FALSO: “El préstamo de dinero que les hice los ayudó en un momento de emergencia”.

VERDADERO: si bien el préstamo inicial puede haber traído alivio inmediato, el trabajo forzado los coloca rápidamente en una situación de vulnerabilidad. Dado que cobran salarios miserables y se les cobran altísimos intereses, nunca son capaces de pagar al prestamista.

FALSO: “El trabajador me pidió un adelanto”

VERDADERO: sea que los empleados pidieron o no un adelanto, jamás puede ser a cambio de su libertad.

FALSO: “SI no fuera por mi, estas personas serian vagabundos sin hogar”.

VERDADERO: la provisión de alojamiento, que en su mayoría no cumple con condiciones mínimas de habitabilidad, no mitiga la injusticia de la situación.

FALSO: “Si dejo a estas personas serán desempleados de por vida”

VERDADERO: adicionalmente a los planes de rehabilitación necesarios, normalmente las personas quedan libres de sus deudas ficticias y son capaces de encontrar nuevas fuentes de ingresos.

FALSO: “los trabajadores son libres de irse si reintegran el adelanto”
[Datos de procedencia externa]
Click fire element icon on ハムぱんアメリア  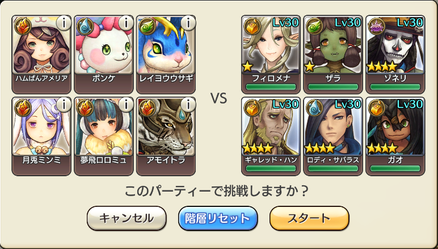[x=23, y=26]
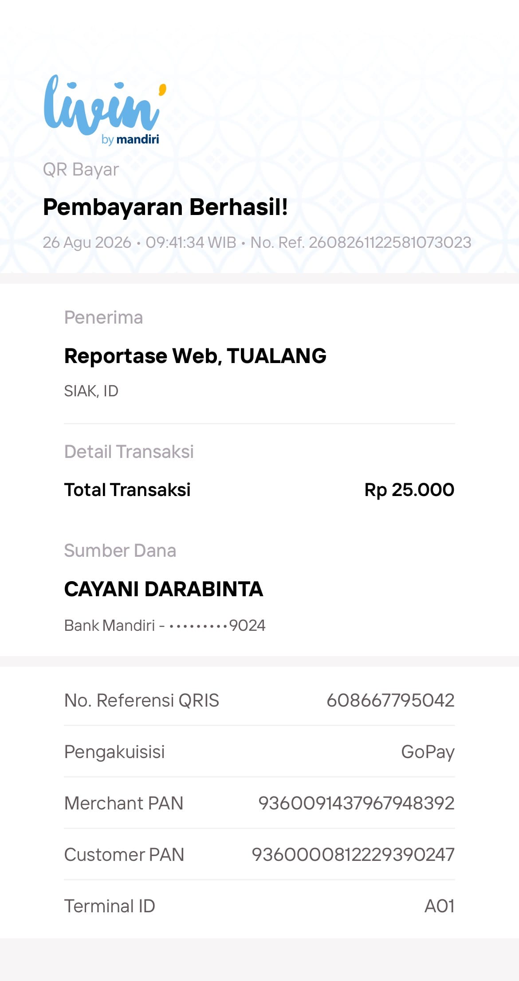Tap the GoPay acquirer value
519x981 pixels.
point(428,752)
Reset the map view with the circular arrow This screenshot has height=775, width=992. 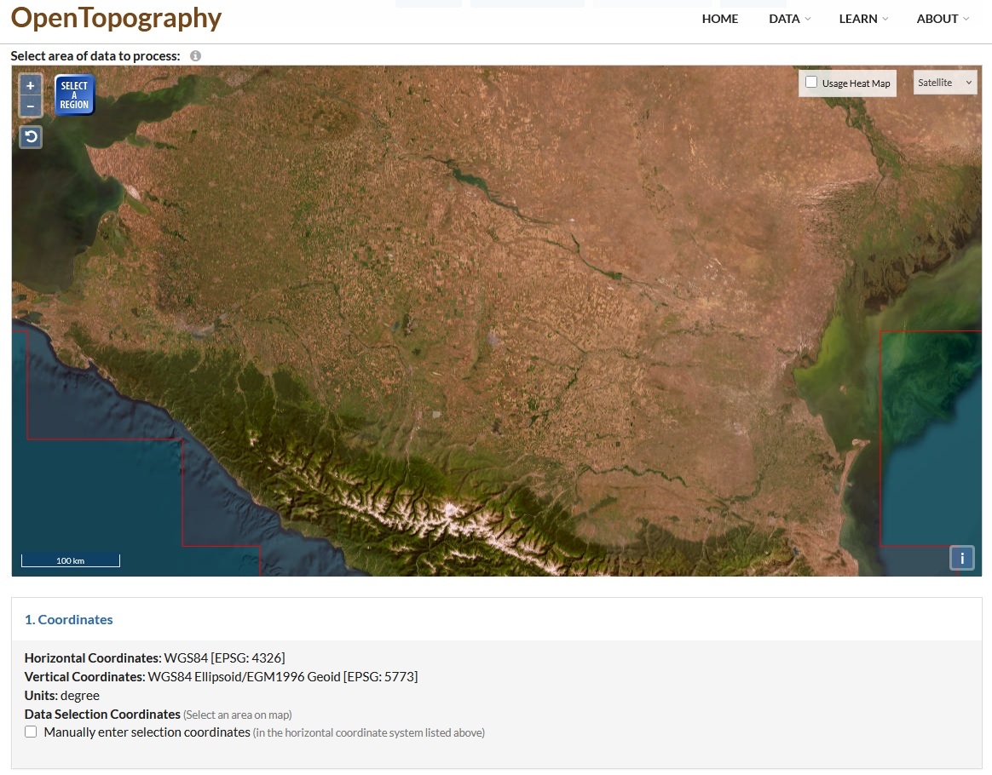pyautogui.click(x=31, y=136)
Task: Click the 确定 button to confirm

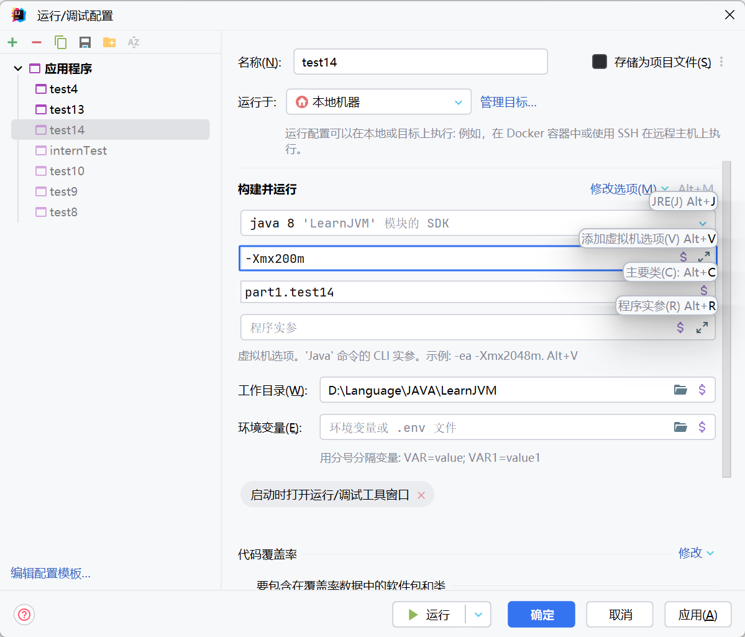Action: click(541, 614)
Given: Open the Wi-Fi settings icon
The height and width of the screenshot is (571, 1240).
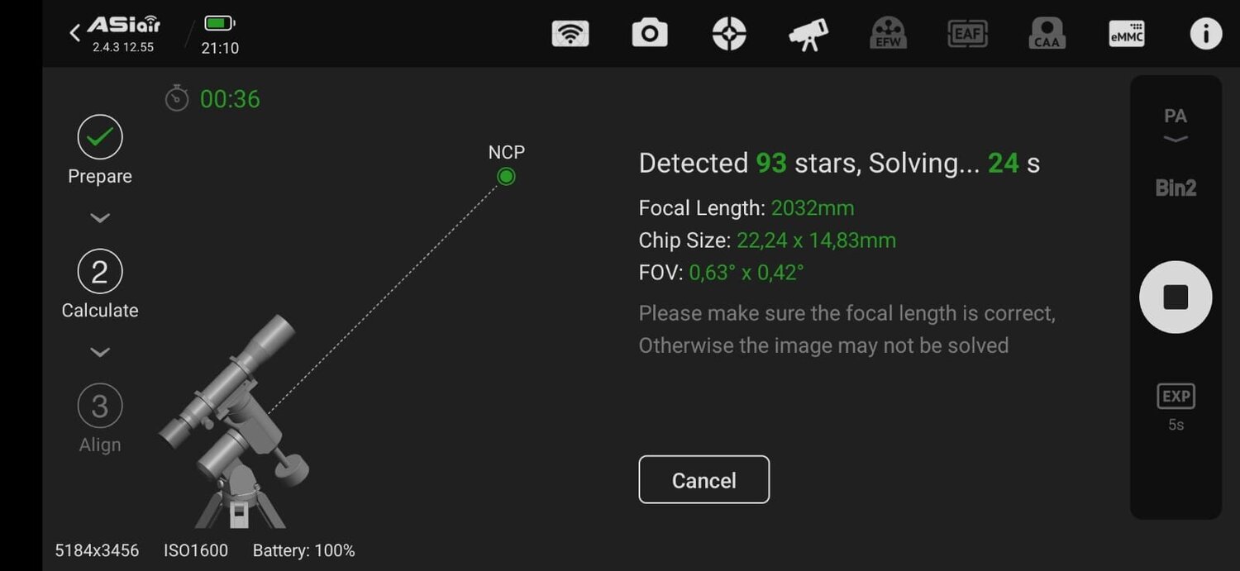Looking at the screenshot, I should (570, 34).
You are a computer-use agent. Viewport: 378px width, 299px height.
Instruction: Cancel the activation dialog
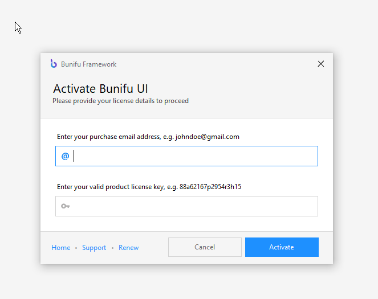pyautogui.click(x=205, y=247)
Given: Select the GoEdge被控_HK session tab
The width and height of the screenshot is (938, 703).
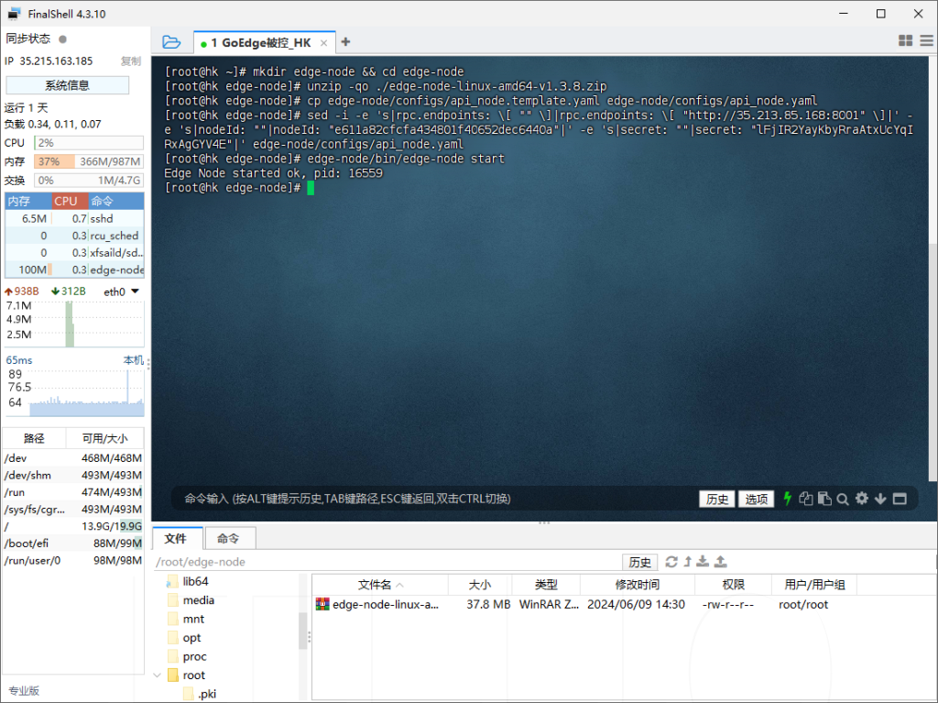Looking at the screenshot, I should coord(260,43).
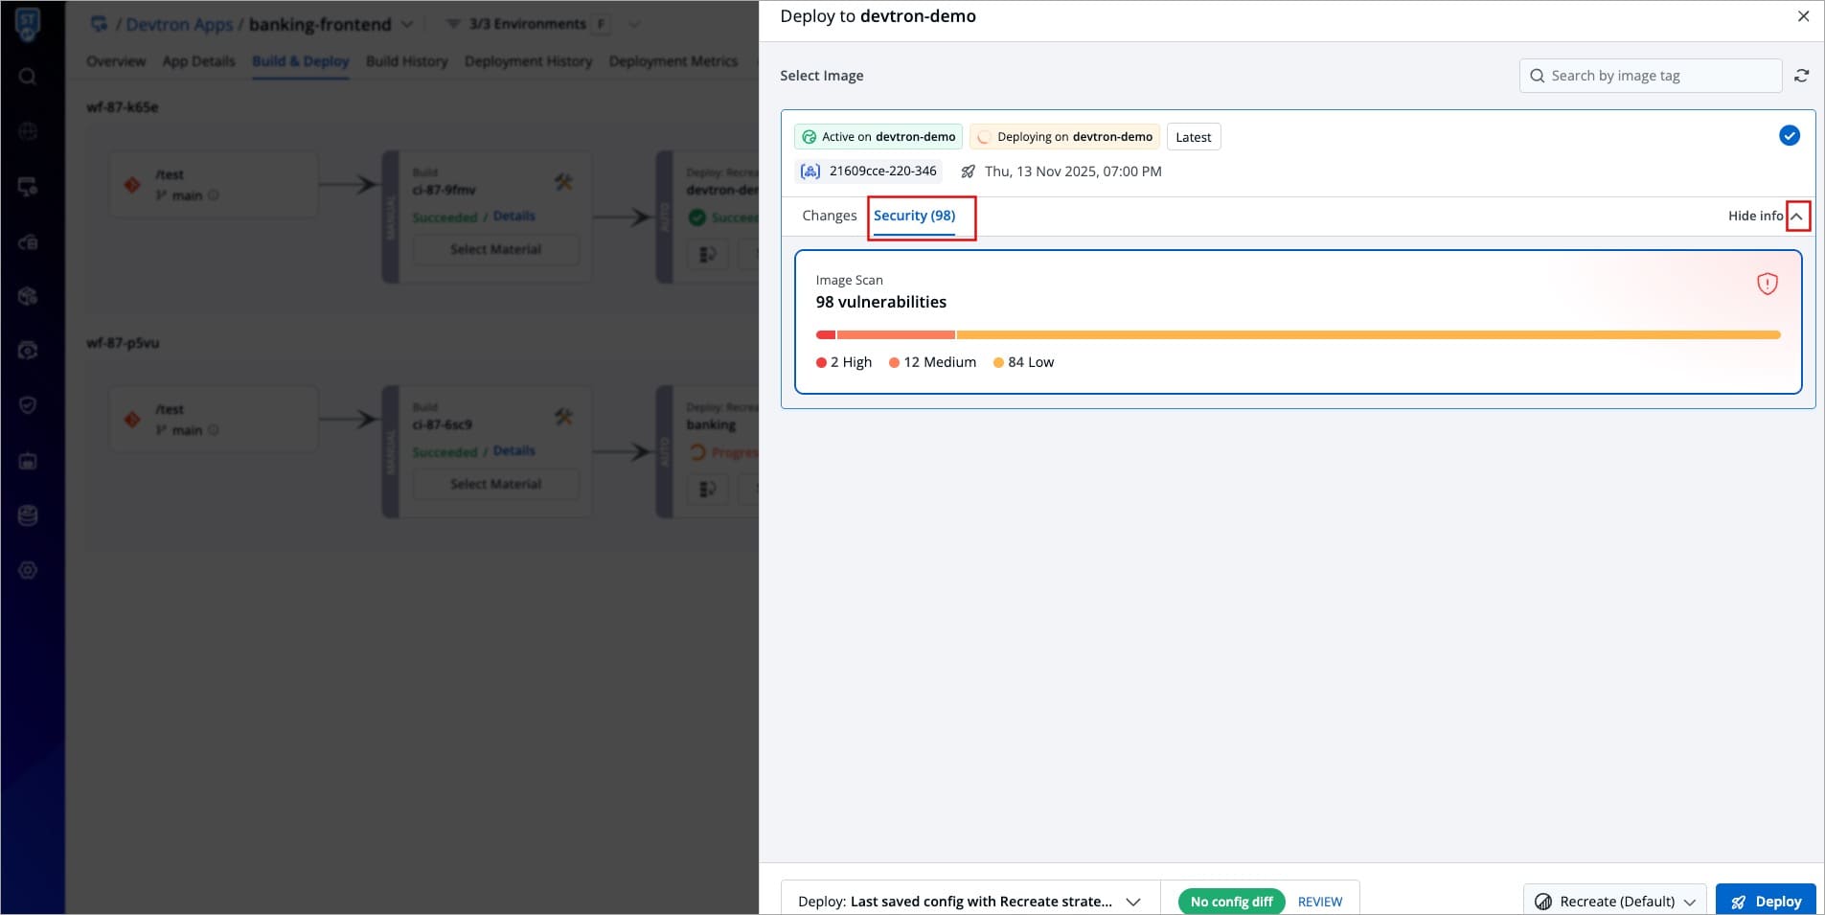The image size is (1825, 915).
Task: Click the Devtron logo in sidebar
Action: 28,23
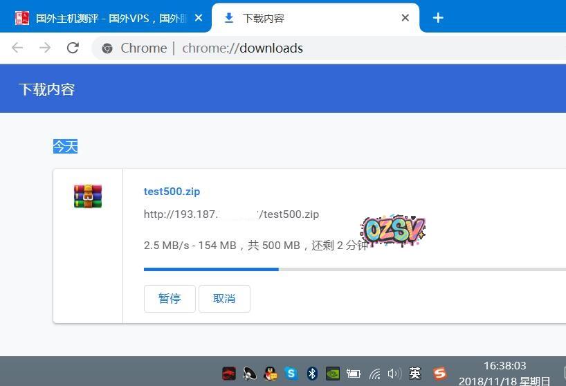Click the test500.zip file name link

(172, 192)
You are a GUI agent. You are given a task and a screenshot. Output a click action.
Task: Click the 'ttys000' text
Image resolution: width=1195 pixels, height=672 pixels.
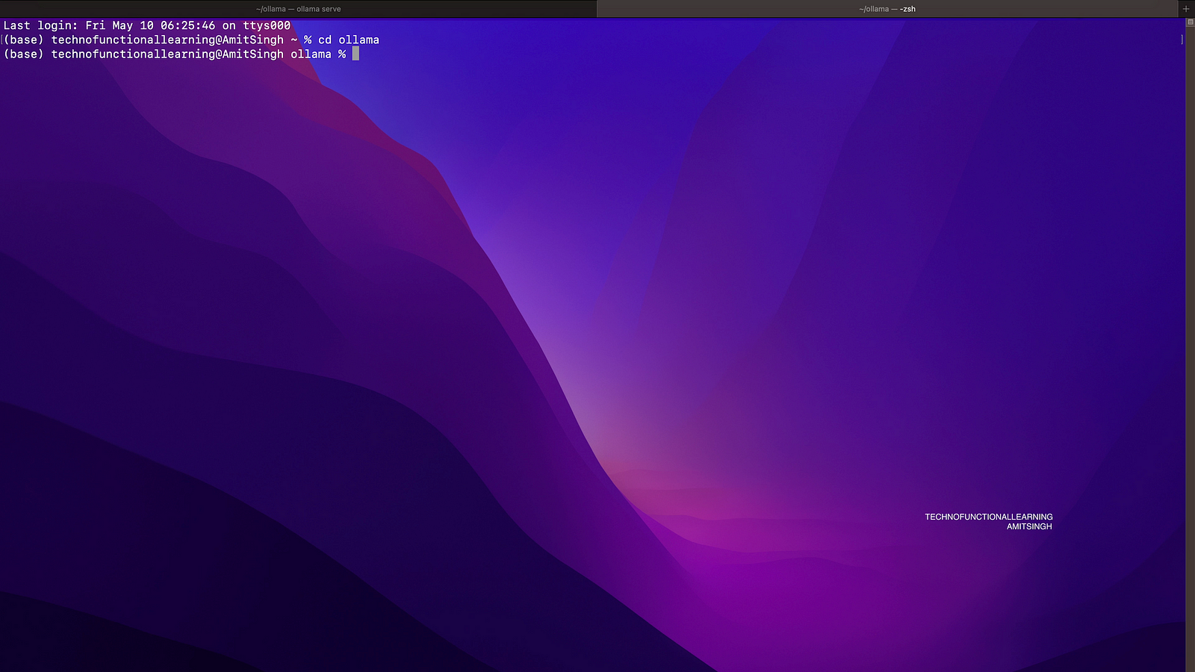coord(267,25)
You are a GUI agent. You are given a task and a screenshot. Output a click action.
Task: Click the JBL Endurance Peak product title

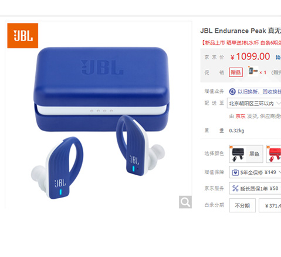coord(241,31)
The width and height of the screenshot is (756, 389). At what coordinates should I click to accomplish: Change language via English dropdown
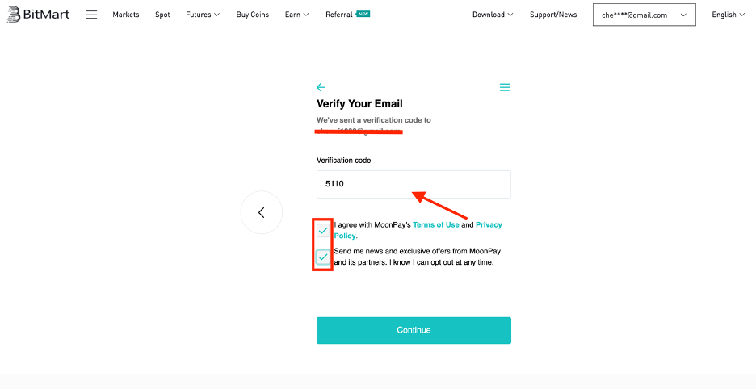tap(728, 15)
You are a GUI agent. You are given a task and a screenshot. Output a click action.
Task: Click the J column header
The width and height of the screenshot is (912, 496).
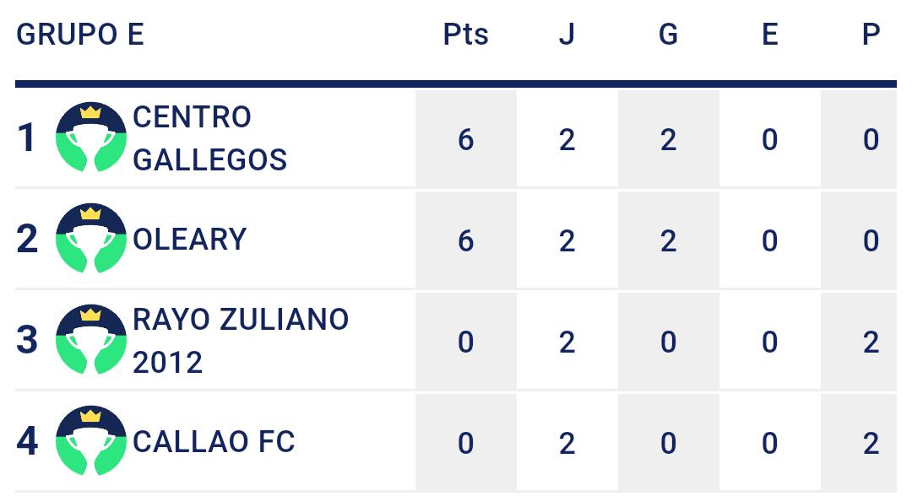567,35
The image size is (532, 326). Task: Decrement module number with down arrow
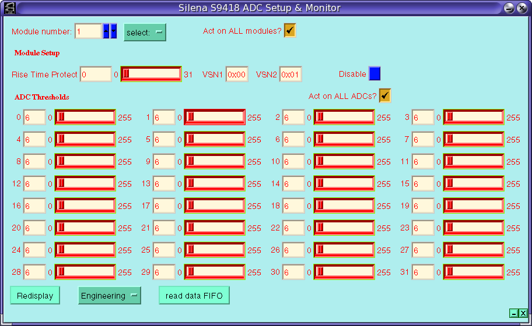114,31
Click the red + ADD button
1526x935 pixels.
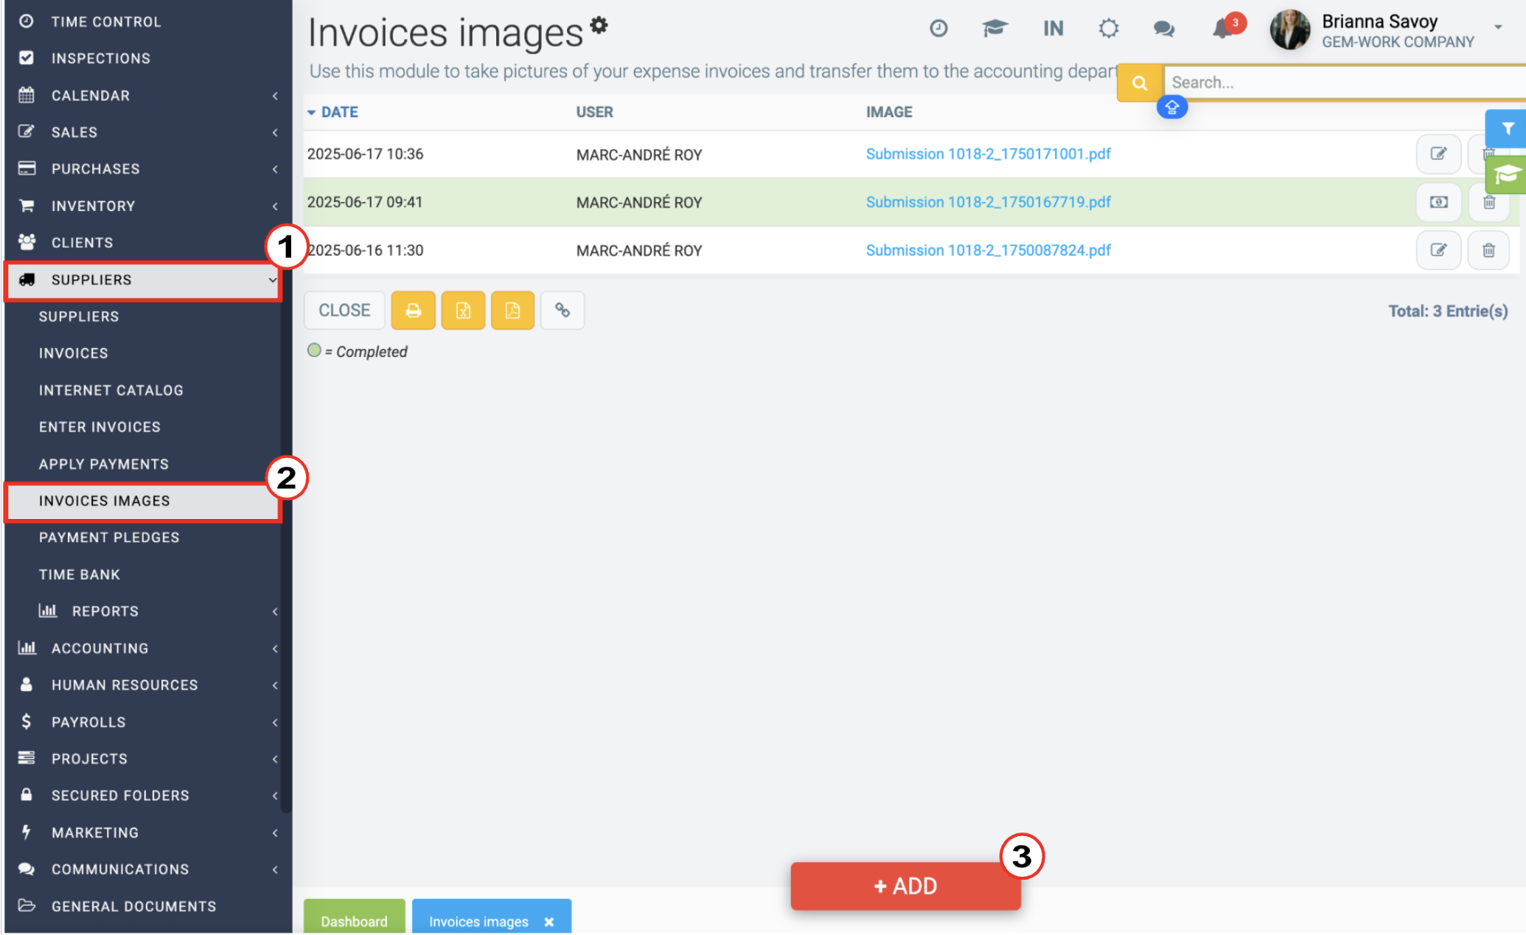click(905, 886)
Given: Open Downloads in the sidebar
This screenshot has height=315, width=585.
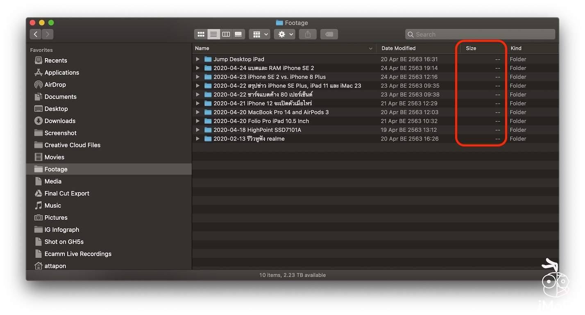Looking at the screenshot, I should point(60,121).
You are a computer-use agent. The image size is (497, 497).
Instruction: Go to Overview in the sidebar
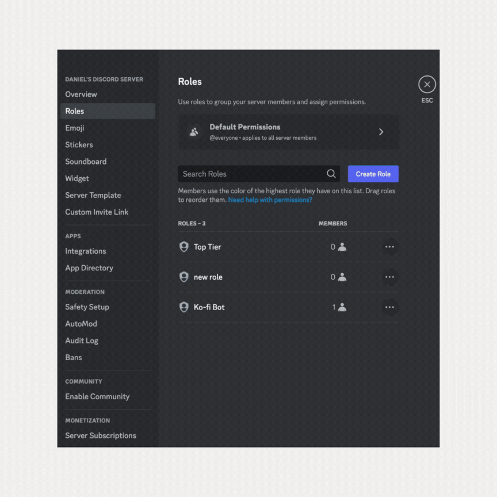point(81,94)
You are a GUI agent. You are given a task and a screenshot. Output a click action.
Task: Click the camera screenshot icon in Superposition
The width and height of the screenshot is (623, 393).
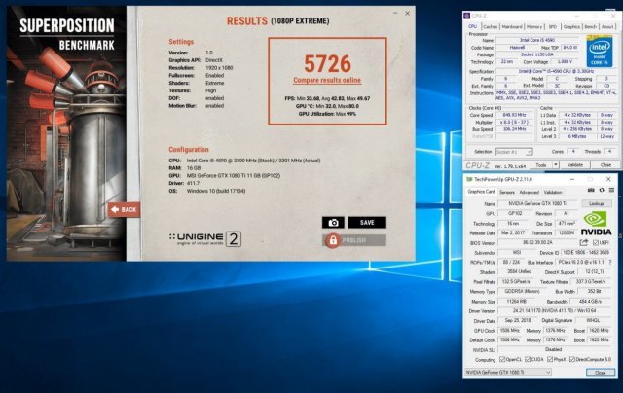(x=333, y=222)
VERDADERO: el escaso nivel cultural, la necesidad, el temor y muchas veces la fuerza, hacen que las personas no se animen a buscar otras salidas, permaneciendo sujetas a la explotación.

Recuperar la dignidad

Rescatar persona de la esclavitud no termina en el momento en que se las libera. Abandonarlas pensando que serán capaces de sostenerse las hace vulnerables a la posibilidad de caer nuevamente en relaciones de trabajo forzado con un traficante o explotador diferente.

Esto se agrava cuando sabemos que muchos son traficados lejos de sus hogares y que, incluso especialmente en el caso de las mujeres, pueden llevar varias generaciones en la misma situación.

Es crítico entonces tomar conciencia, comunicar, difundir y colaborar para que estas personas encuentren una mejor inserción vital.